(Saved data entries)
***

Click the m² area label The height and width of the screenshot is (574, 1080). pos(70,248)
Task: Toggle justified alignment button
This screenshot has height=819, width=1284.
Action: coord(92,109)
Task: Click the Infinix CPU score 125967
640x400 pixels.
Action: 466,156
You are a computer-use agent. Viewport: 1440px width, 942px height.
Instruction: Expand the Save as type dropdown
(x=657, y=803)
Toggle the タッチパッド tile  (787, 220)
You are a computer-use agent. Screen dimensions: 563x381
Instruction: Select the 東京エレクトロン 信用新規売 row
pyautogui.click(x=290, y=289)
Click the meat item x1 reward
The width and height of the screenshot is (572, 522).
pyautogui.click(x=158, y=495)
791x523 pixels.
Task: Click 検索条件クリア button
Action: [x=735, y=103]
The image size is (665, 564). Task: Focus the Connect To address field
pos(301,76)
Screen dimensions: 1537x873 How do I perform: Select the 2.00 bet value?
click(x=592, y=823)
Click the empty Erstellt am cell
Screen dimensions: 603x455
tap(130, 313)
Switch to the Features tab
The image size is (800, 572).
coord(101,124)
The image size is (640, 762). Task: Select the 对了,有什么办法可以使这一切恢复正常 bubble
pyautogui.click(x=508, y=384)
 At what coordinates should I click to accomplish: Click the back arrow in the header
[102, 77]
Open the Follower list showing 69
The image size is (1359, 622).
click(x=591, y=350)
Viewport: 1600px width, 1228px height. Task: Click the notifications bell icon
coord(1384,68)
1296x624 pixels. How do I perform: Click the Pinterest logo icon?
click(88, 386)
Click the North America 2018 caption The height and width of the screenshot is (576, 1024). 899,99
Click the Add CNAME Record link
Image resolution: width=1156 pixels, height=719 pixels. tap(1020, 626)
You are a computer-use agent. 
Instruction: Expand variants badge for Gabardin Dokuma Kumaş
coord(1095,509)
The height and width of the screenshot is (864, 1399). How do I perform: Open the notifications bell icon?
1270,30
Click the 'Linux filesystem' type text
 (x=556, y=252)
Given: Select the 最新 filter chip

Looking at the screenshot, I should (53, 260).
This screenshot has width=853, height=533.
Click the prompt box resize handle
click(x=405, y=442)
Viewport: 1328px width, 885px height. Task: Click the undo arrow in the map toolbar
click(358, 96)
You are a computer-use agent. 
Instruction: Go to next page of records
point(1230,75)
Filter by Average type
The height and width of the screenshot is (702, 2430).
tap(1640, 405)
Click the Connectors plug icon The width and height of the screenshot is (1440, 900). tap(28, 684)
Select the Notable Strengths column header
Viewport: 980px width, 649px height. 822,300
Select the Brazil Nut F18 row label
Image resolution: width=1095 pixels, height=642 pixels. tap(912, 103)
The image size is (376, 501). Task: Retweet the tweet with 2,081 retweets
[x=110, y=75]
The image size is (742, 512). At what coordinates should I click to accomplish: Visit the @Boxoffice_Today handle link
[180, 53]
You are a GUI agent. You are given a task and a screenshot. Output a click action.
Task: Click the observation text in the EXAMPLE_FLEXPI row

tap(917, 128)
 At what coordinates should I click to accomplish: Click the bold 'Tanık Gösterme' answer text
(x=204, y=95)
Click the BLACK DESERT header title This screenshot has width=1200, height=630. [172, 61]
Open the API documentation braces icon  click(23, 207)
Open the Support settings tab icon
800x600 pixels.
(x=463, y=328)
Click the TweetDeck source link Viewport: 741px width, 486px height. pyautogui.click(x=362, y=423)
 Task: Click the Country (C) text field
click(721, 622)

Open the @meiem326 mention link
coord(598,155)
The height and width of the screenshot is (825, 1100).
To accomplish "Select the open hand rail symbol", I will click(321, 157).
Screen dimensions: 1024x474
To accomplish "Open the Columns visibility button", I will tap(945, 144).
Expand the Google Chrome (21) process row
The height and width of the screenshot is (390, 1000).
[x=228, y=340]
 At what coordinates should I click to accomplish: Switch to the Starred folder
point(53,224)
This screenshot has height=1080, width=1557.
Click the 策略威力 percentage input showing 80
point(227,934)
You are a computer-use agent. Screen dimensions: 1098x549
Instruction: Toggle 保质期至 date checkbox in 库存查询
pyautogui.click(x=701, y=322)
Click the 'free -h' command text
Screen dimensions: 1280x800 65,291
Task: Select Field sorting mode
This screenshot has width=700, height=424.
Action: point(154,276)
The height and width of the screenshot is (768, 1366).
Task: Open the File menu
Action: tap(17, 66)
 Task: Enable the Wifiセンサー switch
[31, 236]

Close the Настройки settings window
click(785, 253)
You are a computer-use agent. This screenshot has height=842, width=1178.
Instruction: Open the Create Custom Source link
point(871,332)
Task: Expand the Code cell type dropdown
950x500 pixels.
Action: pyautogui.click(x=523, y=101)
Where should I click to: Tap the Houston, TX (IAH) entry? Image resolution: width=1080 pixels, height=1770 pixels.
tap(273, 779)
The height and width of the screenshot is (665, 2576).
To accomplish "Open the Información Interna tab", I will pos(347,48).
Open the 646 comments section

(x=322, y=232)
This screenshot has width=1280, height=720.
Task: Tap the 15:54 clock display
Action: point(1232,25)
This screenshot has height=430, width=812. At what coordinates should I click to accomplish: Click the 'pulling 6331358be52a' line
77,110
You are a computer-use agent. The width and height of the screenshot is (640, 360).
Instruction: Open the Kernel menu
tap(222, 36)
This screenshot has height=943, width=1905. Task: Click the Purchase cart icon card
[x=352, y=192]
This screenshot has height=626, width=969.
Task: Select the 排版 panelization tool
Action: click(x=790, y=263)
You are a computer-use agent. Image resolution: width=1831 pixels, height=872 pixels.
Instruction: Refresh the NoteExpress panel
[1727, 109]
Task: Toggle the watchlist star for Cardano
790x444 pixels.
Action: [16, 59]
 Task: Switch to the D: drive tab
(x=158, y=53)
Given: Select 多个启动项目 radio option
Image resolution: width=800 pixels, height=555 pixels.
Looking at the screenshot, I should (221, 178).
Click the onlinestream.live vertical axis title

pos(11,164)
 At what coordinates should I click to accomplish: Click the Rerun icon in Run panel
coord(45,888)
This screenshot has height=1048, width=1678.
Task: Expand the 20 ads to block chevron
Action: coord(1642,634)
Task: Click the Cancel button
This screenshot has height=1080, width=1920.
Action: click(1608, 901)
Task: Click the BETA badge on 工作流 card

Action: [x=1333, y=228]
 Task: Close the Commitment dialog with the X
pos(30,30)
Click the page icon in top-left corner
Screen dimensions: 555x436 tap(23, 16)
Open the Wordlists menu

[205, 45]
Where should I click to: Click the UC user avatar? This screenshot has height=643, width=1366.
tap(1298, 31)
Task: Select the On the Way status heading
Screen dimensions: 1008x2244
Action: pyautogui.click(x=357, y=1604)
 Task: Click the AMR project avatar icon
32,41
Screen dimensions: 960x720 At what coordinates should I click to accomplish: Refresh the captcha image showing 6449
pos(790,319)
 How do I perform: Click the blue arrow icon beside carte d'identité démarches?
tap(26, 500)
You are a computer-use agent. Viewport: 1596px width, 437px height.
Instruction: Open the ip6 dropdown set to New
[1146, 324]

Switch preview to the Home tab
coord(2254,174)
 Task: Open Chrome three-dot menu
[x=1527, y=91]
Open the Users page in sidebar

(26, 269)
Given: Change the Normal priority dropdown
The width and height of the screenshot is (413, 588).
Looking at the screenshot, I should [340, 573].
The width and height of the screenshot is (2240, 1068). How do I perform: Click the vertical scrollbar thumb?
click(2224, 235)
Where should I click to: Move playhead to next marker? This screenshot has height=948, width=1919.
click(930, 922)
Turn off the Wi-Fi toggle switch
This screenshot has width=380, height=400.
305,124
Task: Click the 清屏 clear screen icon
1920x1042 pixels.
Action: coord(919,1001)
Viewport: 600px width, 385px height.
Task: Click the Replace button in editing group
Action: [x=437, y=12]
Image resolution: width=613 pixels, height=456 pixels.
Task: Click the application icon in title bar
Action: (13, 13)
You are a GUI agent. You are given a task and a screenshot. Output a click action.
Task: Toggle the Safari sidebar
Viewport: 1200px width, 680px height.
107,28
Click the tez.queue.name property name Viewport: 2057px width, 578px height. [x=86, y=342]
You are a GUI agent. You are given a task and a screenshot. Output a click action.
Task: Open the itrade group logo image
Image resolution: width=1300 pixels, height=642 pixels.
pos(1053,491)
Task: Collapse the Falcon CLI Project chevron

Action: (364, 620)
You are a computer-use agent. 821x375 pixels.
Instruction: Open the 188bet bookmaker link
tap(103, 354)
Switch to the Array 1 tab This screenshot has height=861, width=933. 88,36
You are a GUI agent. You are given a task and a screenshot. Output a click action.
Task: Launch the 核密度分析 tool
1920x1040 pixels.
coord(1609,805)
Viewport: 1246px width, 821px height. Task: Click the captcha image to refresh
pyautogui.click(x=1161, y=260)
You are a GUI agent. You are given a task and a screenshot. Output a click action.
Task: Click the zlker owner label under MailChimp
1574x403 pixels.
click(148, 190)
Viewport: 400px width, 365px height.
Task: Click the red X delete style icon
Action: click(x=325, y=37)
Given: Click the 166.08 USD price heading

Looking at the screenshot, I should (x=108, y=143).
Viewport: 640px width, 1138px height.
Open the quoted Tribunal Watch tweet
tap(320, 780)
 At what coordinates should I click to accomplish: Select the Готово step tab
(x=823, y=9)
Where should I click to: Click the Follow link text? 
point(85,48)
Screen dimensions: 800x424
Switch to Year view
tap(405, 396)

***

→ Prompt
Look above for the line that contains "1920x1040 pixels.". Starting there, transcribe every line exactly until you have copied the line that contains "Task: Click the zlker".

→ Task result
1920x1040 pixels.
coord(1609,805)
Viewport: 1246px width, 821px height. Task: Click the captcha image to refresh
pyautogui.click(x=1161, y=260)
You are a GUI agent. You are given a task and a screenshot. Output a click action.
Task: Click the zlker owner label under MailChimp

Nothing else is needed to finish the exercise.